読み出し速度が14MB/secしか出てなくて単純計算6倍近くかかるってことは3時間かー…ごはんでも食べてこようそうしよう。
_人人人人人_
> 時は流れた <
 ̄Y^Y^Y^Y^Y^ ̄
さーてクローンどうなったかな。
mysql> CLONE INSTANCE FROM cloner@yyy.yyy.yyy.yyy:3306 IDENTIFIED BY 'xxxx';
Timeout, server 192.168.211.58 not responding.
Σ(゚д゚lll) VPN切れてる!?
2019-11-26T15:31:25.203117+09:00 474 [Note] [MY-013458] [InnoDB] Stage progress: 96% completed.
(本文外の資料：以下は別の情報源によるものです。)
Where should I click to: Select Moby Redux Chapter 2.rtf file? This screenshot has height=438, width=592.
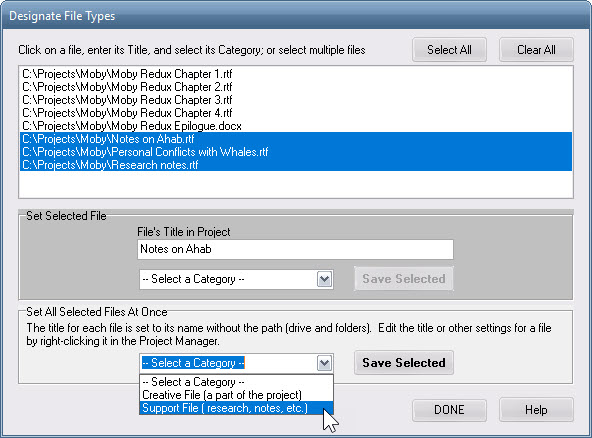(x=296, y=87)
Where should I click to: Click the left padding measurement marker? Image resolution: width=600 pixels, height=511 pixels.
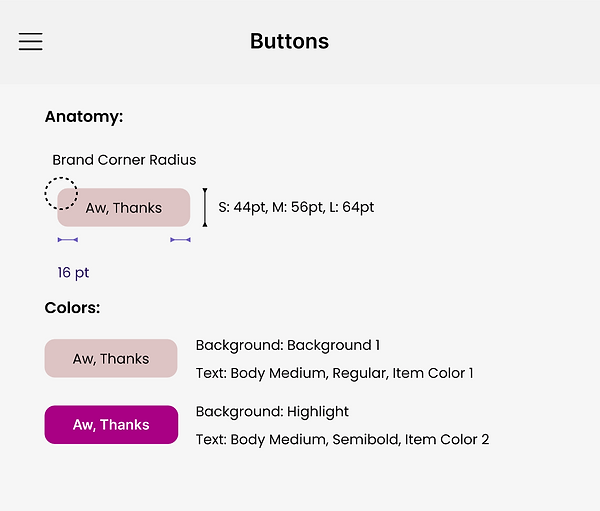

2019-11-26T15:33:30.443342+09:00 475 [Note] [MY-013458] [InnoDB] Clone set error ACK: 1317
2019-11-26T15:33:30.443418+09:00 475 [Note] [MY-013458] [InnoDB] Clone Set Error code: 1317 Saved Error code: 0
2019-11-26T15:33:30.443440+09:00 475 [Note] [MY-013273] [Clone] Plugin Clone reported: 'Server: COM_ACK: Storage Ack.'
2019-11-26T15:33:30.443488+09:00 475 [Note] [MY-013273] [Clone] Plugin Clone reported: 'Server: COM_RES_COMPLETE.'
2019-11-26T15:33:30.443902+09:00 475 [Note] [MY-013273] [Clone] Plugin Clone reported: 'Server: COM_EXIT: Storage End.'
2019-11-26T15:33:30.443943+09:00 475 [Note] [MY-013273] [Clone] Plugin Clone reported: 'Server: COM_RES_COMPLETE.'
2019-11-26T15:33:30.443959+09:00 475 [Note] [MY-013273] [Clone] Plugin Clone reported: 'Server: Exiting clone protocol.'
2019-11-26T15:33:30.464396+09:00 474 [Note] [MY-013458] [InnoDB] Clone Set Error code: 1160 Saved Error code: 1317
2019-11-26T15:33:30.464443+09:00 474 [Note] [MY-013458] [InnoDB] Clone Set Error code: 1160 Saved Error code: 1317
2019-11-26T15:33:30.464465+09:00 474 [Note] [MY-013273] [Clone] Plugin Clone reported: 'Server: COM_EXECUTE: Storage Execute: error: 1160: Got an error writing communication packets.'
2019-11-26T15:33:30.464491+09:00 474 [Note] [MY-013273] [Clone] Plugin Clone reported: 'Server: Before sending COM_RES_ERROR: network : error: 1160: Got an error writing communication packets.'
2019-11-26T15:33:30.464566+09:00 474 [Note] [MY-013273] [Clone] Plugin Clone reported: 'Server: After sending COM_RES_ERROR: error: 1160: Got an error writing communication packets.'
2019-11-26T15:33:30.464646+09:00 474 [Note] [MY-013458] [InnoDB] Clone Set Error code: 1317 Saved Error code: 1317
2019-11-26T15:33:30.464687+09:00 474 [Note] [MY-011846] [InnoDB] Clone Stop PAGE ARCH : end LSN : 1928777840909, log sys LSN : 1928826565652
2019-11-26T15:33:30.464922+09:00 474 [Note] [MY-013457] [InnoDB] Clone End Master Task ID: 0 Failed, code: 1317: Got an error writing communication packets
2019-11-26T15:33:30.464955+09:00 474 [Note] [MY-013273] [Clone] Plugin Clone reported: 'Server: Exiting clone protocol: error: 1160: Got an error writing communication packets.'
Σ(゚д゚lll)
というわけで今、圧縮しない設定でCLONE取り直してます。ちゃんとtmux使って。
機会があれば他のパラメーターも試す。